Our sparrow population has been between 20 and 30 for a while now and they are daily visitors. The overgrown top of our pergola where our hop and rambling rose share with next door’s vine is a favourite staging post and on sunny days a good crop of these chirpy friends can be found lined up enjoying the warmth, scraping their beaks and generally resting before the urge to zoom off en masse takes them. They are often joined up there, and on the birdfeeder, by a handful of blue tits and the two species seem to co-exist without rancour.
The other regulars are a pair of robins and a pair of blackbirds. These are less able to share and will often flutter and posture if the redbreasts meet their larger neighbours on the feeder. One day last week Mr Robin and Mt Blackbird were so busy flapping at each other that a pair of the sparrows were nipping in and pinching the bread from under their beaks. Endless entertainment with no batteries required.
The starlings are beginning to return following the destruction of their bramble patch around the corner. At its peak there must have been getting on for a thousand of them roosting there every night and their arrival in swooping squadrons was a joy to watch, especially as they would have the setting sun behind them, but one day a truck arrived and the brambles were cut down and taken away without ceremony or warning. Where the birds went to that evening I don’t know, but their raucous presence has been missed since. A dozen or so will turn up and take over the fat ball holder for a while, but where they roost we still haven’t found.

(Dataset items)
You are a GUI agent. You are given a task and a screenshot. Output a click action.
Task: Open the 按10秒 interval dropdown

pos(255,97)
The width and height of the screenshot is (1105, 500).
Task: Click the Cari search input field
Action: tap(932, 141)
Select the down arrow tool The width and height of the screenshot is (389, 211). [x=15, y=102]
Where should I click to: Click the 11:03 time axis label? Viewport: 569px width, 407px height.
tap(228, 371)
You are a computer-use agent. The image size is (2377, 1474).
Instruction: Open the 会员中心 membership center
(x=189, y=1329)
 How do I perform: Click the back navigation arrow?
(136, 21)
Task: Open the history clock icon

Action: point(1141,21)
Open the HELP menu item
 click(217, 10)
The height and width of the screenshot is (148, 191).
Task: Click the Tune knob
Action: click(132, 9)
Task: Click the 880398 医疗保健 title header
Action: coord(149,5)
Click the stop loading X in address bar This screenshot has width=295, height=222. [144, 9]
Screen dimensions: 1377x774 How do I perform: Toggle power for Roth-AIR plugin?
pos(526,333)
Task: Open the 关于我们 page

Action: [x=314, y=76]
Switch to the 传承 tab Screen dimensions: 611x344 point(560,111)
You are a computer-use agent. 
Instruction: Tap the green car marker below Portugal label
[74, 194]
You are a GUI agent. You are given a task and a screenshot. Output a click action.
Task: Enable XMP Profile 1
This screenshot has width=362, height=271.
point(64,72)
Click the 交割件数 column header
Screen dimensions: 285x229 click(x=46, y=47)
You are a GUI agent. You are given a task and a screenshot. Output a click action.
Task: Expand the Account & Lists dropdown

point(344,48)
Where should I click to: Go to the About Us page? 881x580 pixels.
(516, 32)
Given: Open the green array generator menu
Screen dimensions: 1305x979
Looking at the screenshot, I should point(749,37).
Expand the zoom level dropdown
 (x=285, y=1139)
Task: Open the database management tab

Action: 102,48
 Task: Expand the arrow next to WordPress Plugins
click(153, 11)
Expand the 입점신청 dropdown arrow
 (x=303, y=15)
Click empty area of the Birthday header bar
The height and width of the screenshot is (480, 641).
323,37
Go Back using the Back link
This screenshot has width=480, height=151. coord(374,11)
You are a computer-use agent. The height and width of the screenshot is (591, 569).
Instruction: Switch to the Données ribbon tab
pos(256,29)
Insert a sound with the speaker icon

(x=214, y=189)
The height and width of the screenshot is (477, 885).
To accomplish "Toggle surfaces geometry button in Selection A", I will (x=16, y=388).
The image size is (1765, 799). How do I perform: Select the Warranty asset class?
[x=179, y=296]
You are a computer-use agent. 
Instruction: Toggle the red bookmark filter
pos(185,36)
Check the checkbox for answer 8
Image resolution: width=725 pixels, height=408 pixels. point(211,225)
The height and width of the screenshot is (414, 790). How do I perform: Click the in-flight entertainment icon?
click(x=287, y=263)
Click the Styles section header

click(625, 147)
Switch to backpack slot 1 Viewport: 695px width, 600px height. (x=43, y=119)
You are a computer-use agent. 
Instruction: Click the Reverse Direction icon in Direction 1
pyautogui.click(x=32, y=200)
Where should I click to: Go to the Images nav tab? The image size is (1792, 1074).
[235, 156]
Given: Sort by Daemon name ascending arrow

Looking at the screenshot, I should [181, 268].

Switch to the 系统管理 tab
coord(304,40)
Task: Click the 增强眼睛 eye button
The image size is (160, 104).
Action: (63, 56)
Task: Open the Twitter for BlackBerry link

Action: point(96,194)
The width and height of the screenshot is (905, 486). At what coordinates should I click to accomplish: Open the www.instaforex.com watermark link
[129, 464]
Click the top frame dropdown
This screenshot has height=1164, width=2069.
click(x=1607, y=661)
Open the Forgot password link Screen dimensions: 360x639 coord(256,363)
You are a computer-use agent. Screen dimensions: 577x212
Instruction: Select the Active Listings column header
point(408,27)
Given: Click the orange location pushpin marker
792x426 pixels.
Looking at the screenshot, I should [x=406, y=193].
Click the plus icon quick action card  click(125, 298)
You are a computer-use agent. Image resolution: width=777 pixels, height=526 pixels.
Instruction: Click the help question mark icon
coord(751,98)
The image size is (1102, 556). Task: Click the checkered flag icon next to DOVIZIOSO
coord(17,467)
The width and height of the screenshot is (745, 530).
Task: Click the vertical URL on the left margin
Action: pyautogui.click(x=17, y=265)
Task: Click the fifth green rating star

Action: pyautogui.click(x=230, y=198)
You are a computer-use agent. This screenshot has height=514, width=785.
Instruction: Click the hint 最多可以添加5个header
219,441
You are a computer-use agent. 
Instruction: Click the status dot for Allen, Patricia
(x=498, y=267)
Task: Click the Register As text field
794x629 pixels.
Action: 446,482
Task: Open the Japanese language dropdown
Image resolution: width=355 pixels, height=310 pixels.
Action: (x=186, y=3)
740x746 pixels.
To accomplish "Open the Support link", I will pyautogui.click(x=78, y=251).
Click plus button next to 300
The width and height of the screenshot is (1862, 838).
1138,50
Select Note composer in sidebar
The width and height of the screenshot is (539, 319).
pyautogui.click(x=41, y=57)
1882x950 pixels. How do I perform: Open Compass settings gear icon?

▸ **Challenges**:
1. Return the passage of the garden bird account from "Our sparrow population" up to and including "co-exist without rancour.".
2. According to the garden bird account, what happened to the bramble patch where the starlings used to roost?

▸ **Outputs for the tasks**:
1.
Our sparrow population has been between 20 and 30 for a while now and they are daily visitors. The overgrown top of our pergola where our hop and rambling rose share with next door’s vine is a favourite staging post and on sunny days a good crop of these chirpy friends can be found lined up enjoying the warmth, scraping their beaks and generally resting before the urge to zoom off en masse takes them. They are often joined up there, and on the birdfeeder, by a handful of blue tits and the two species seem to co-exist without rancour.

2. A truck arrived, and the brambles were cut down and taken away without ceremony or warning.